Any links with extravagance and its class connotations are to be avoided like the Militant Tendency and the WI. “Luxury” has become the sort of word that Alastair Campbell might let slip in regard to the lifestyle of a minister whose name he wants to besmirch. In speeches, it makes the user instantly sound less sincere: “Poverty is a luxury we cannot afford” has a Milburn-style buzz to it. And surely “We don’t have the luxury of being in opposition that the honourable gentleman enjoys” will be hurled across the floor to Hague any day now.
Yet luxury is beloved of new-Labour movers and shakers. It’s sipped thoughtfully on the Commons Terrace and (for certain underlings) snorted at Soho House, but remains hidden from the public and must never be flaunted on official day trips to one’s constituency up north. Three Jags, four homes and a butler may be keeping up with the Ecclestones for those at the top of the new social order. But advisers have finally caught on that, to Daily Mail readers, flamboyance is an irritating reminder that MPs they once considered “common” are now reaping the same financial rewards that they’ve enjoyed for decades.
Yet, perhaps for once, the pen-pushers have a point. Luxury preys on our most unpleasant and undemocratic instincts. That the word is so overused in advertising tells us as much. In order to have the best of anything, there must be a “worst” or “cheapest” to compare it with. It inspires division and Schadenfreude. John Prescott became a beacon of ridicule only when tabloid editors realised he had more homes than they did.
Until my honeymoon last week, I had lived a life free from the sort of superabundance that generates loathing and jealousy. Arriving at a five-star, diamond-class resort is shocking enough for the traditionally cattle-class traveller. Grinning staff wave, and your bags vanish from view as you enter the reception. Hot towels and cold drinks are proffered and, from then on, it gets really ridiculous.
But it was only when I was sitting on a sun lounger by one of the most exclusive swimming pools in the Caribbean that I discovered the true meaning of five-star luxury. Aquamarine water was lapping inches from my toes and the pool bar beckoned a matter of feet away. Drowsily, I fingered the blue flag attached to the side of my lounger and wondered what it was for.

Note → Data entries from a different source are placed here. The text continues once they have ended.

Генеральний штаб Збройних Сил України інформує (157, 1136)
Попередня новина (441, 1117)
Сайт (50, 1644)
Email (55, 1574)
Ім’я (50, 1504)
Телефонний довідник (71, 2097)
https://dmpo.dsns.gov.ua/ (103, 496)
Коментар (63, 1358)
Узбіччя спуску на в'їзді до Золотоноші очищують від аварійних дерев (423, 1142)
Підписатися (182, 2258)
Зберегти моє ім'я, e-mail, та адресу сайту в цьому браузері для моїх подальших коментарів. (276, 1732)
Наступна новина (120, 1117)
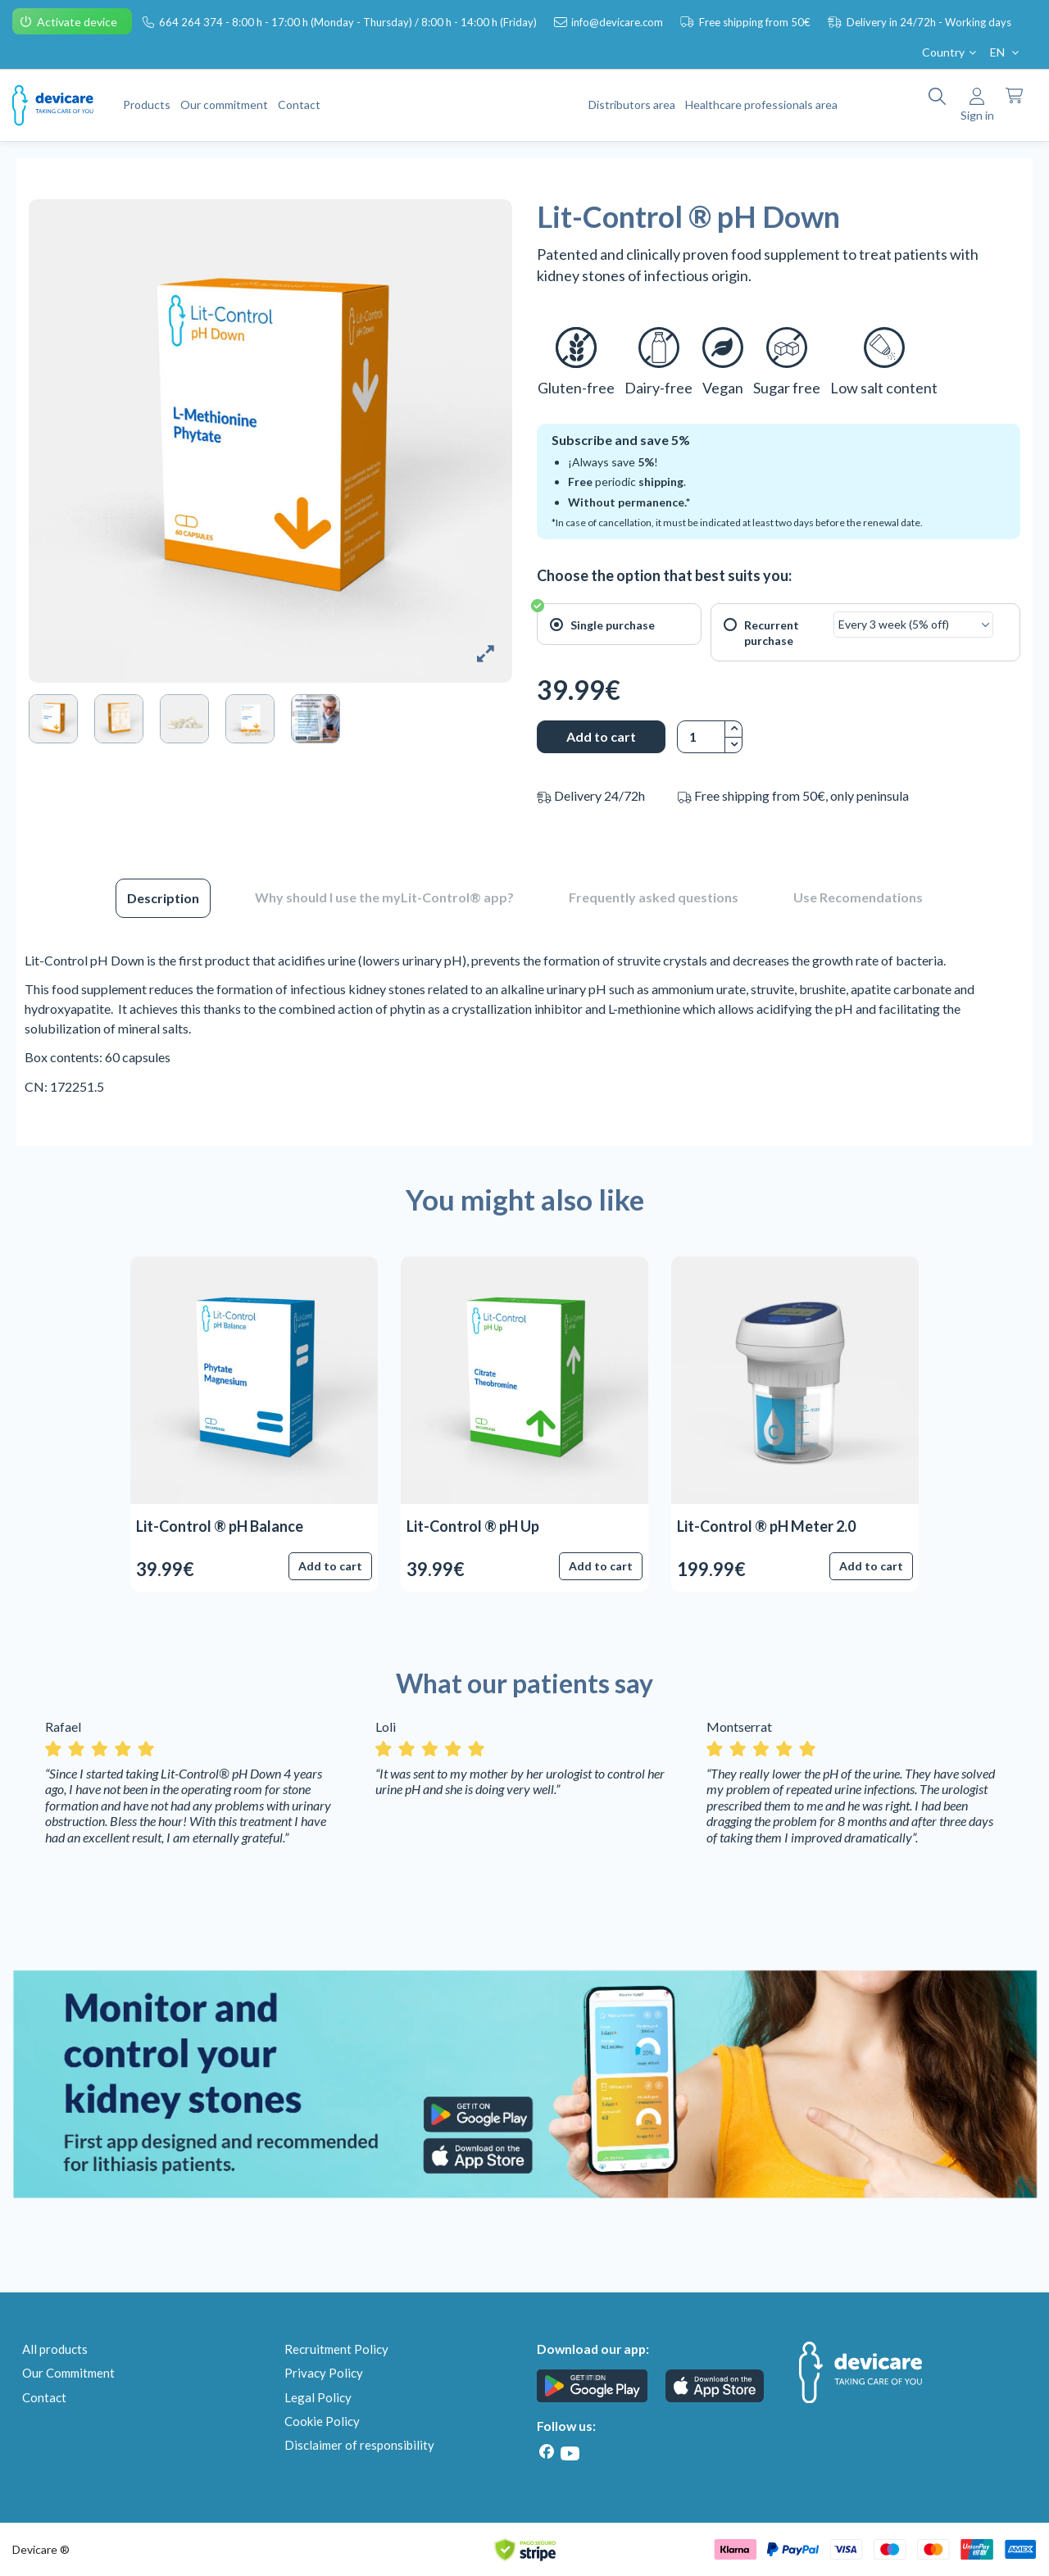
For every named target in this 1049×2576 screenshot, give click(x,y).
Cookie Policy (322, 2421)
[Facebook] (546, 2451)
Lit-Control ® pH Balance (219, 1526)
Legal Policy (318, 2397)
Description (163, 898)
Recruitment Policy (336, 2349)
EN (1006, 52)
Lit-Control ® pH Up (472, 1526)
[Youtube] (569, 2453)
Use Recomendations (858, 897)
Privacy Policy (323, 2372)
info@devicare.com (618, 22)
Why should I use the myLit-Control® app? (384, 897)
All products (55, 2349)
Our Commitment (68, 2372)
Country (950, 52)
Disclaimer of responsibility (359, 2444)
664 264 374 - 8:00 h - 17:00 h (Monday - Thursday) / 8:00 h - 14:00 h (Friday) (349, 22)
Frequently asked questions (653, 897)
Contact (44, 2397)
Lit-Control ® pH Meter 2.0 (766, 1526)
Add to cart (601, 736)
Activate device (78, 22)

Now, subconsciously I knew, all right? I knew, but couldn’t resist the urge to raise the flag. So, gently blushing under my tan, I raised the flag and waited. In seconds, Canon, one of the windsurfing instructors, strolled over and asked: “Would you like something from the bar?”
I ordered a Del Boy-style cocktail and watched in shame as he moved three steps to my right and leant towards the bar to place my order.

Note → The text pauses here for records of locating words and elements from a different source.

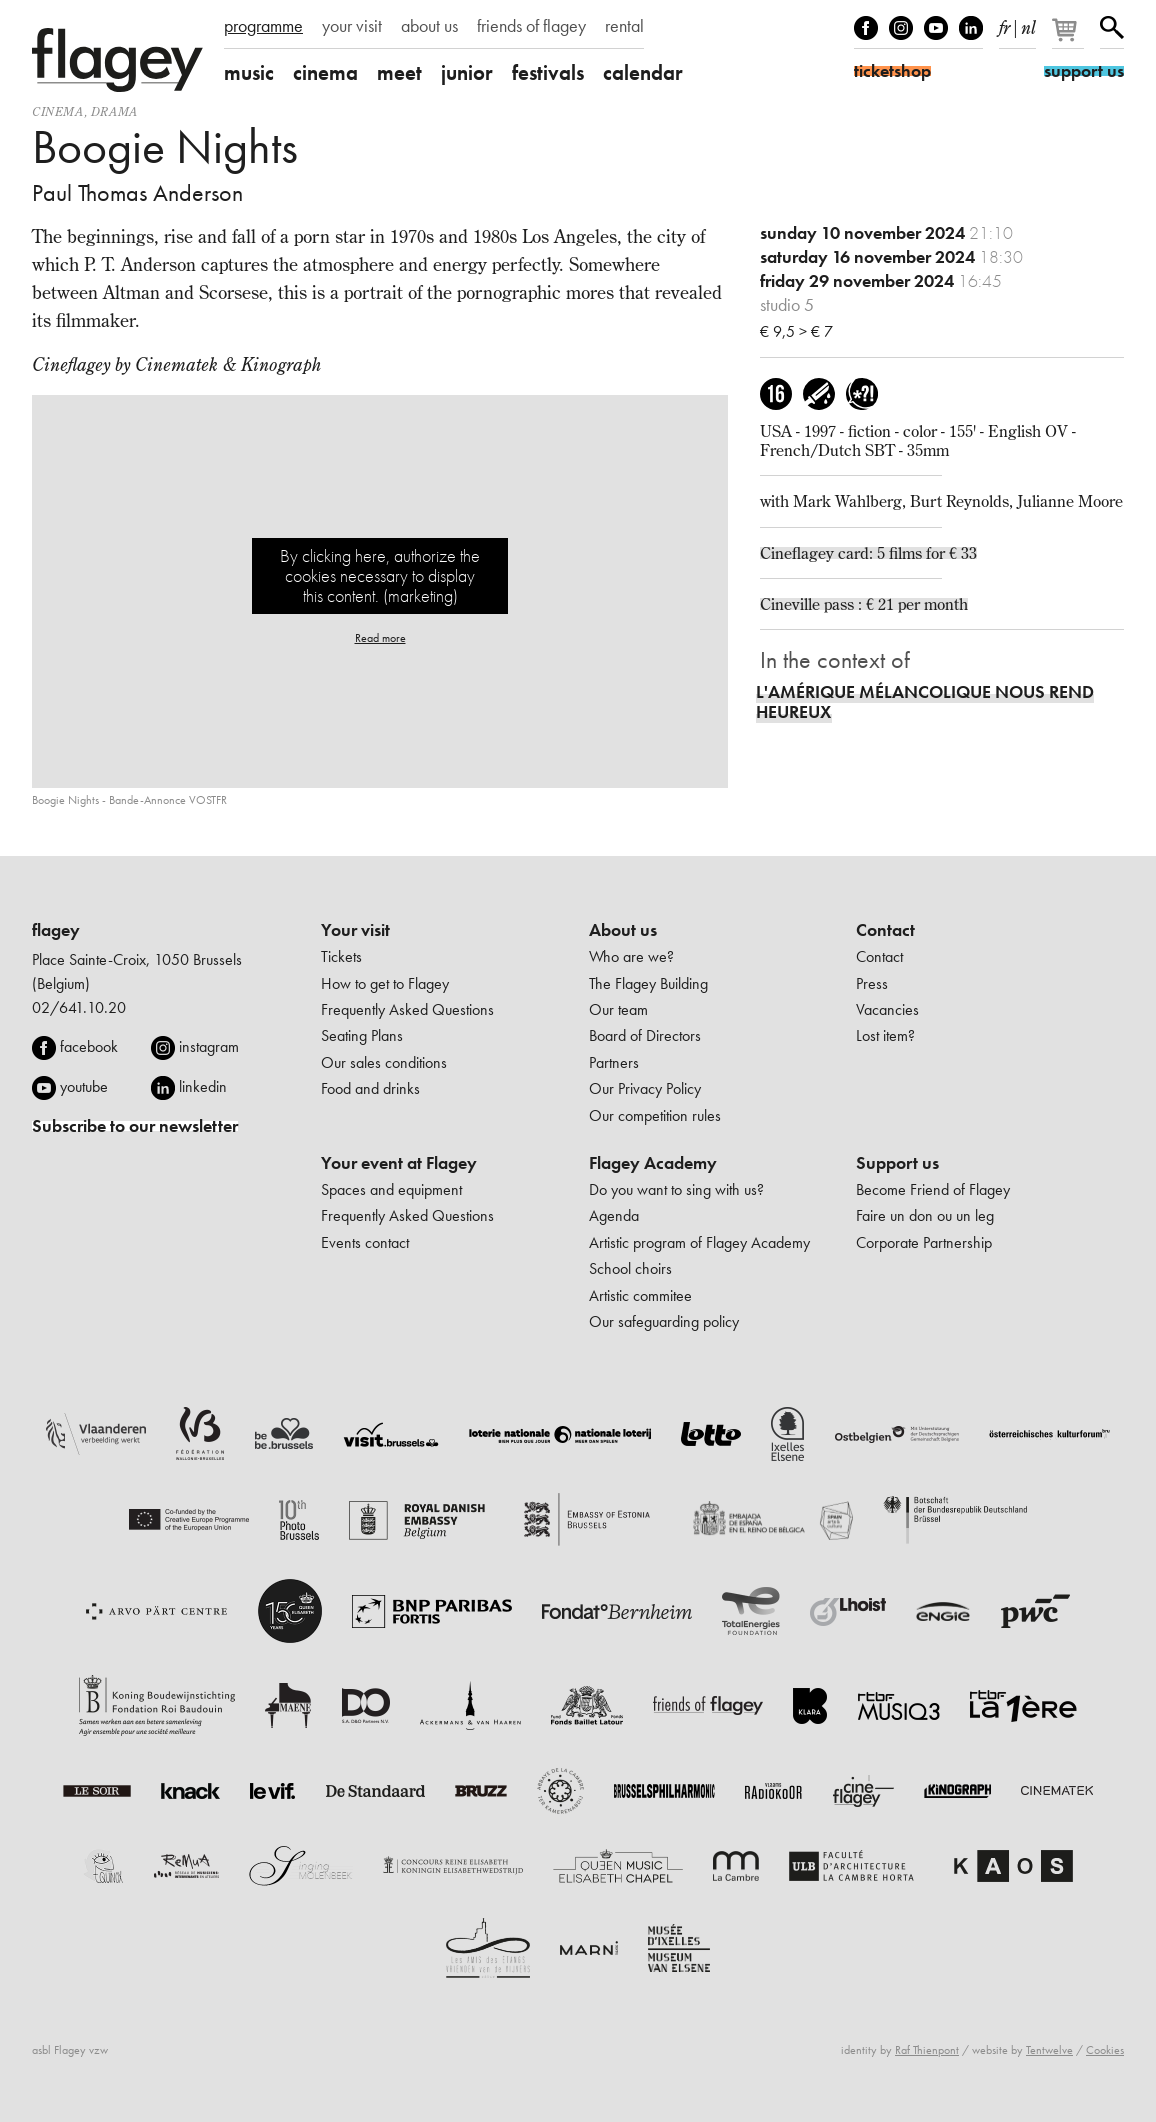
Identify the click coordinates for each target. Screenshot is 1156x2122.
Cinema (58, 111)
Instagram (901, 28)
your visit (352, 26)
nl (1028, 24)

“Using slaves now, are we?” hissed my new husband as I sipped the hand-delivered cocktail.
Many other moments during our fantastic ten- day stay helped me to define five-star luxury. It is this: the unwillingness of the filthy rich to do anything but raise a fork or a glass to their lips without cheap labour being underpaid to do it for them.

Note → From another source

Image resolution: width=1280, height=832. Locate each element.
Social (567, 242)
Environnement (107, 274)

One remark helped keep my self-disgust at bay long enough for me to get sunburnt. As West Indian staff waited endlessly on white Europeans, I finally admitted to Giovanni, the “facilities manager”, that I felt deeply uncomfortable with the style of “luxury” on offer and the smiling apartheid of the resort. “Don’t worry,” he smirked, “this isn’t aimed at your type of English anyway.”